Перечислив все преступления Веэса, этот новоявленный Вышинский переходит к провозглашению приговора: «Принимая во внимание систематические антисоветские высказывания Страды, а также его склонность использовать свои поездки в СССР для сбора тенденциозной информации и разжигания антисоветских кампаний в Италии, мы сочли бы целесообразным запретить Страде въезд в Советский Союз. В случае попыток с его стороны вовлечь в это дело кого-нибудь из руководства ИКП дать нашим друзьям подробное и аргументированное разъяснение относительно принятых мер, подчеркнув, что деятельность подобного рода людей отравляет отношения между нашими партиями и нашими странами».
И в конце приписка: «такая мера в отношении Страды вызовет новую волну антисоветской кампании, а также угрозы некоторых издателей отказаться от участия в московской книжной ярмарке. Однако мы считает, что все это принесет меньше вреда, чем постоянная антисоветская деятельность Страды».
Такова была обычная проза коммунистической, советской и не советский, идеологии, иными словами - тоталитарного режима уже на пороге его крушения, но все еще наглого, что придает всему комическую окраску.
Веэс никогда не считал себя «антифашистом» в характерном для Италии догматически-идеологическом понимании этого термина, считает фашизм злом (не «абсолютным», а относительным и историческим), с которым необходимо последовательно и непримиримо бороться в его конкретных проявлениях, не превращая его в некую метафизическую сущность - бесчестное и ловкое ухищрение в целях преследования «других» и «противников», с типично фашистской ментальностью объявляя последних «фашистами» в мистифицированном «метафизическом» смысле. Веэсу было неприятно видеть, как нечто подобное повторилось, хотя и несколько смягченно и с меньшим эффектом, со свежеиспеченным «антикоммунизмом», как будто стоит только его перенять, как сразу можешь приписать себе его заслуги и обретешь моральное и интеллектуальное превосходство. Веэс, верный католическому принципу «одно дело ошибка, другое - ошибающийся» и «ненавидеть ошибки» - не значит ненавидеть «ошибающихся» Алессандро Мандзони42 , считает, что отдельный фашист и отдельный коммунист могут быть лучше антифашиста и антикоммуниста и что антифашизм и антикоммунизм сами по себе больше не оправданны после исторически бесславного конца фашизма и коммунизма, несмотря на все их маргинальные пережитки. Антифашизм и антикоммунизм могут обрести смысл, если преодолеют себя и сольются с радикальным антитоталитаризмом (и антифундаментализмом), не идеализируя и не обожествляя при этом либеральной демократии, которая всего лишь наименьшее зло из всех известных форм правления и ее недостатки иногда очень хорошо выявляют ее крайне правые или крайне левые критики, предлагающие альтернативные решения гораздо худшие, чем разоблачаемые ими недуги.

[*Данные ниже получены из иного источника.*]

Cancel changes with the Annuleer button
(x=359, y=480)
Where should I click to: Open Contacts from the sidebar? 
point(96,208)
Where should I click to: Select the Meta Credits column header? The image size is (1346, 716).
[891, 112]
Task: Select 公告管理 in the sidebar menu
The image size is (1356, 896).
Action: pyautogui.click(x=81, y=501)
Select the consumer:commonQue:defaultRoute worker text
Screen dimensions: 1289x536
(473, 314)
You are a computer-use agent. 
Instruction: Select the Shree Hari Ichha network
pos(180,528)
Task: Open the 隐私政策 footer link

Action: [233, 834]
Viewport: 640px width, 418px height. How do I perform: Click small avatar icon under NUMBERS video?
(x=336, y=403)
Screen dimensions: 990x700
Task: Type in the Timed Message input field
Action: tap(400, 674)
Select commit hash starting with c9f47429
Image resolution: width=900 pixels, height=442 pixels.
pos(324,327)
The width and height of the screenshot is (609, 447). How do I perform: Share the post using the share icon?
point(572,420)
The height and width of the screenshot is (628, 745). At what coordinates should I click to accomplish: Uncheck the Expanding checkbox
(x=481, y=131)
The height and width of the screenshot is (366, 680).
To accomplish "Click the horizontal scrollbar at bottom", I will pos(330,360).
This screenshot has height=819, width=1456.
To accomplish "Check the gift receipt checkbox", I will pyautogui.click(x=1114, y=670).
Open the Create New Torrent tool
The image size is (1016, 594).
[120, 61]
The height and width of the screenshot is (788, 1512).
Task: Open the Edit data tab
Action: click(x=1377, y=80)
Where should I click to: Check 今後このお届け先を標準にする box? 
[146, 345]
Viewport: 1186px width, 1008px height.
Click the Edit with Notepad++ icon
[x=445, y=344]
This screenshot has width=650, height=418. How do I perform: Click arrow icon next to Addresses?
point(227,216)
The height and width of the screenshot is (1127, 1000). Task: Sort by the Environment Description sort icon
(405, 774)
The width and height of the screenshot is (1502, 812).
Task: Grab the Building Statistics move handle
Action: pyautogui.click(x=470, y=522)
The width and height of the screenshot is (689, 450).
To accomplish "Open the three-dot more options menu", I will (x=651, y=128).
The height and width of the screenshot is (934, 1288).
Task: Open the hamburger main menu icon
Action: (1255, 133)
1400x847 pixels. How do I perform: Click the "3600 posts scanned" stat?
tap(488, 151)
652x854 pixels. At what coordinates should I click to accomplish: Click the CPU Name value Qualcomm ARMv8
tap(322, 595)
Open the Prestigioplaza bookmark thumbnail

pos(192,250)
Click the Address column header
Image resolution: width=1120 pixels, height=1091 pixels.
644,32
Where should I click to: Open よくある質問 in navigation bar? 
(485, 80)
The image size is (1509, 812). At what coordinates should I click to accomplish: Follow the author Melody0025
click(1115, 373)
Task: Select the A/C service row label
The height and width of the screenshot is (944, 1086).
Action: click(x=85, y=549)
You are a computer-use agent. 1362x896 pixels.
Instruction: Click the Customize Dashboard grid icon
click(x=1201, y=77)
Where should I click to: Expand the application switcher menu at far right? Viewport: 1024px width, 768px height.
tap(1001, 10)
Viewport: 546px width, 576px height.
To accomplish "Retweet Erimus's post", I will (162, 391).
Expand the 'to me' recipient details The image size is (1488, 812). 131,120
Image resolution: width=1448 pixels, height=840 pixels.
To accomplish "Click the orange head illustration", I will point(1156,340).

Веэс не только принимал участие в диссидентском движении, но и написал для Энциклопедии Эйнауди по просьбе ее инициатора Руджиеро Романо43 специальную статью о «консенсусе-диссенсусе». С особой признательностью Веэс вспоминает о двух премиях, которые по символической значимости отличаются от других присужденных ему премий. Полученные в 1986 году Премия Андрея Сахарова и Премия Преццолини44 . (Последняя ему особенно дорога, тем более что была присуждена по предложению Аугусто Дель Ноче45 , личная встреча с которым, благодаря стихийному совпадению результатов историко-культурных штудий Веэса и философской мысли Дель Ноче, доставила Веэсу истинное удовольствие)46 .
Сахаров, с которым Веэс познакомился на съезде социалистов в Милане, стал для него еще одним принципиальным этико-политическим ориентиром, наравне с Солженицыным. С последним, как известно, у Сахарова состоялась дискуссия, не лишенная полемического накала, что было вызвано разницей их культурного багажа и расхождениями в политических программах. (Это доказательство того, насколько свободным без всякого сектантства было участие Веэса в русском диссидентском движении, чем он обязан критическим выпадам и недоброжелательностью Андрея Синявского, не прощавшего Веэсу привязанности к Солженицыну, которого, как известно, Синявский ненавидел безмерно, нелепо подозревая Веэса в потворстве русскому национализму!). Что касается Преццолини, человека совершенно иной исторической ситуации и совершенно иной культуры, он был олицетворением духовной свободы, и с этой точки зрения, как и диссидент Сахаров, был для Веэса духовным ориентиром.